Tan ağarırken dağlara yönelirler.


Burada ilgimi çeken bölüm bir kaya ve çakıl parçasıyla ilgili yaşanan deneyimdi. Yapma konusu burada geçti.


-Yapmama öyle zor bişeydir ki ondan kesinlikle söz etmemelisin. Dünyayı durdurana dek. Yani ancak ona ilişkin o zaman özgürce konuşabilirsin. Şayet konuşmadan edemiyorsan elbet.


-Kaya, “yapma” yüzünden bir kayadır. “yapma” o kayayı kaya, şu çalıyı çalı kılan şeydir. Yapma, seni sen, beni de ben kılan şeydir.


-Kayaya bakmak yapmadır, onu görmek yapmamadır.
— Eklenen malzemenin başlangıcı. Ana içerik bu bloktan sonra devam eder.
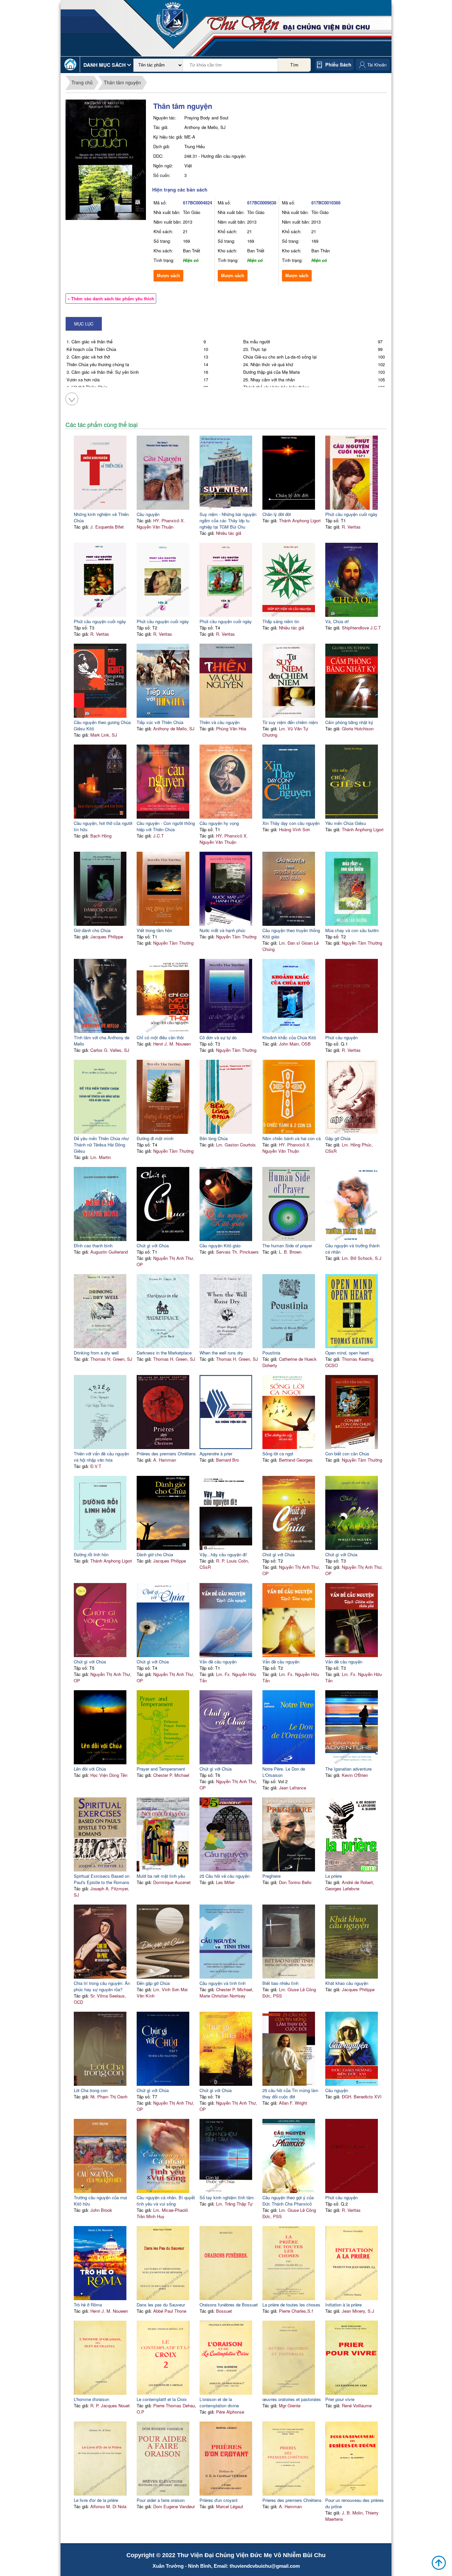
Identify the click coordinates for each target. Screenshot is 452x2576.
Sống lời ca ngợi (277, 1453)
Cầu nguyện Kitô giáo (220, 1245)
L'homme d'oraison (91, 2399)
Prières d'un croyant (219, 2500)
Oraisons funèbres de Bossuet (229, 2304)
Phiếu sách (338, 64)
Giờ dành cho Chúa (92, 930)
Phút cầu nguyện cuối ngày (351, 514)
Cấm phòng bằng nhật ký (349, 722)
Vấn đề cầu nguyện (218, 1661)
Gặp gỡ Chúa (337, 1138)
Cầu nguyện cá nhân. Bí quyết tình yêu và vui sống (166, 2200)
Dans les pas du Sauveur (161, 2304)
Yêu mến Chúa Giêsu (345, 823)
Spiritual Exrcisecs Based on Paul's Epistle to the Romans (101, 1879)
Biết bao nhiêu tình (280, 1983)
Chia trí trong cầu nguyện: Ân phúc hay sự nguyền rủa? (102, 1986)
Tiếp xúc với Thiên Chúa (160, 722)
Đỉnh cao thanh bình (93, 1245)
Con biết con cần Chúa (347, 1453)
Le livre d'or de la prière (96, 2500)
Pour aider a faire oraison (161, 2500)
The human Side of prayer (287, 1245)
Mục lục (83, 324)
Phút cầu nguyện (341, 1037)
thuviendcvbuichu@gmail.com (265, 2566)
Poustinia (271, 1353)
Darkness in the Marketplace (164, 1353)
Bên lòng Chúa (214, 1138)
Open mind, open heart (347, 1353)
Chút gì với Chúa (153, 1245)
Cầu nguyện (148, 514)
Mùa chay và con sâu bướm (352, 930)
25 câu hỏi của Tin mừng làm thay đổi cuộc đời (290, 2093)
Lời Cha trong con (91, 2090)
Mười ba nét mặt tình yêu (161, 1876)
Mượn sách (168, 275)
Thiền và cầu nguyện (220, 722)
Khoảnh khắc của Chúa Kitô (289, 1037)
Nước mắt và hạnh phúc (223, 930)
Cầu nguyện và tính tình (223, 1983)
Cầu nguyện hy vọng (219, 823)
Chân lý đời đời (276, 514)
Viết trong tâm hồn (154, 930)
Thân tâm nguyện (122, 82)
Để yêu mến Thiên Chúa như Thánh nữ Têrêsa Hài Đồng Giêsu (101, 1144)
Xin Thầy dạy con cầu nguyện (291, 823)
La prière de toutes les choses (291, 2304)
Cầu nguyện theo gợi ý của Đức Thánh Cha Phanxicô (288, 2200)
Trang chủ (82, 82)
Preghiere (271, 1876)
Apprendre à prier (216, 1453)
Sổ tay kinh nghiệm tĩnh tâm (227, 2197)
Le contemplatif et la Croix (162, 2399)
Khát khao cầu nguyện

-bir bilgi adamı, örneğin bu kayanın bir kaya olduğunu sırf “yapma” yüzünden bilir, bu durumda bu kayanın bir kaya olmasını istemediği takdirde yapması gereken tek şey “yap-mamaktır”.


-bu dünya bu dünyadır. Zira sen onu öyle kılmak için gereken “yapma”yı bilmektesin. O “yapma”yı bilmeseydin dünya bambaşka bişey olurdu.


Eline bir çakıl alır ve devam eder.


-Bu bir çakıldır çünkü sen onu çakıla çeviren yapma yı bilmektesin. Senin bunu bir çakıl kıldığını söylüyorum zira bunun için gerekli olan yapma yı durdurmam gerekiyor. Dünyayı durdurman için, senin önce yapma yı durdurman gerekiyor.


-yapma nın gerçekleştirdiği ilk şey onu bu boyuta indirgemektir. O halde bir savaşçının dünyayı durdurma amacıyla yapacağı ilk şey, bu küçük taşı, ya da herhangi bi şeyi yap-mama ile genişletmektir.


-yapma, senin bu çakılı şu koca kayadan ayırmanı sağlar. Yap-mamayı öğrenmek istiyorsan, diyebilirizki, onları birleştirmen gerekir.


-gölgelere bakarak çok şey öğrenilebilir.


- bir alıştırma; don juan castanedayı yere yatırır. Sağ kolunu dirseğinden kıvırır. Sonra elini ayası önüne bakana dek çevirir. Parmaklarını, eli bir kapı tokmağını tutuyormuşcasına kıvırır. Sonra kolunu bir çarka takılı bir kolu itip çeker gibi dairesel bir hareketle ileri geri devindirir. Bir savaşçı ne zaman kendi bedeninden bir hastalık ya da nahoş bir duyguyu defetmeye çalışsa bu hareketi yapar der Don Juan. İşin püf yanı, insanın kendi elinin özgürce hareket etmesini engelleyici ağır bir nesnenin ya da yoğun bir kütlenin varlığını hissedene dek direnen muhayyel bir gücü itip çekmesiymiş. (el soğumadan durulacak. El ılık kaldıkça dünyanın çizgileri gerçekten hissedilebilir.)


-kayaya bakmak yapma gölgesine bakmak yap-mamaktır.